Stock futures bolted higher Sunday night after Treasury Secretary Steven Mnuchin said something positive about the trade talks between the U.S. and China. S&P 500 futures, for example, rallied 17 points higher on the comments.

The futures remained higher all through the Sunday evening/Monday morning session. By the time the opening bell rang on the NYSE, the S&P 500 gapped 17 points higher. And that’s pretty much where the market stayed all through the trading day yesterday.

There was some additional buying pressure in the final minutes. That helped the S&P close up 20 points. For the most part, though, everything that happened in the stock market yesterday happened late Sunday night. There wasn’t much movement at all during yesterday’s session.

It was a spectacular display of no volatility – which kind of flies in the face of what I wrote yesterday. I’m looking for more volatility this week, not less.

Yesterday’s action – or lack of action – has not changed my opinion. Nor has it changed the look of the daily chart of the Volatility Index (VIX) we posted yesterday.

So, for today, at the risk of burrowing even deeper into the “higher-volatility” bunker, let’s take a look at the 60-minute chart…

Remember, 60-minute charts are shorter-term than daily charts. Patterns on a 60-minute chart tend to play out within just a few days.
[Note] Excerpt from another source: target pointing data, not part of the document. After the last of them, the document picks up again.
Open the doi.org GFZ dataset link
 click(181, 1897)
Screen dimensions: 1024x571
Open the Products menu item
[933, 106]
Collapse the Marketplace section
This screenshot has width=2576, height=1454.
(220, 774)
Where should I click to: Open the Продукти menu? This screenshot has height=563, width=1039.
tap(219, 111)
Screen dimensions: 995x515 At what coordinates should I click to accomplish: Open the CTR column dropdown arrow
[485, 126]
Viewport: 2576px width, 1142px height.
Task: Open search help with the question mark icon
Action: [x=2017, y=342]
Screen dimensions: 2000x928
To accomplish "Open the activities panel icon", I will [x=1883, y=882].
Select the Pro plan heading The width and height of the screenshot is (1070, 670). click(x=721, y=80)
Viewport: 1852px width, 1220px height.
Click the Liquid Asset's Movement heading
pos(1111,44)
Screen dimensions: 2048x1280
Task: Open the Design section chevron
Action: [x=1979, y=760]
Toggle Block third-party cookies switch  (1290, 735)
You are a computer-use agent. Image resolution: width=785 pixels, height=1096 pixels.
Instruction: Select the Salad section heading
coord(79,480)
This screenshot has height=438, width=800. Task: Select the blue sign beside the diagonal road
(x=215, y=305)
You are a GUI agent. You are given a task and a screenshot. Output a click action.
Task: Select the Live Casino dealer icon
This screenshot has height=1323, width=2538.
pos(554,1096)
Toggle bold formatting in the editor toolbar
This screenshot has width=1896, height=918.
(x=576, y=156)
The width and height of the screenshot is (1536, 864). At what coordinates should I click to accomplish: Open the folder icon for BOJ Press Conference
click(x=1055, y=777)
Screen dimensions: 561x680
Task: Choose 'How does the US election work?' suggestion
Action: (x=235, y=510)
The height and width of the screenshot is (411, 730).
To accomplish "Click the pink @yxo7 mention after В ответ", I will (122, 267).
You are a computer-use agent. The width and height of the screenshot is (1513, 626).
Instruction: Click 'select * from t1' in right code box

As you can see, in this timeframe, the VIX is tracing out a consolidating triangle pattern. And it’s quickly approaching the apex of the triangle. So we’re likely to get a breakout of this pattern soon.

There’s no way to guarantee which direction the breakout will occur. But based on the conditions of the MACD and RSI momentum indicators, the odds favor an upside breakout.

This, of course, mimics the bullish setup in the daily VIX chart I showed you yesterday.

So, while Monday’s action in the market was lethargic, it still looks to me like volatility is poised to pop higher.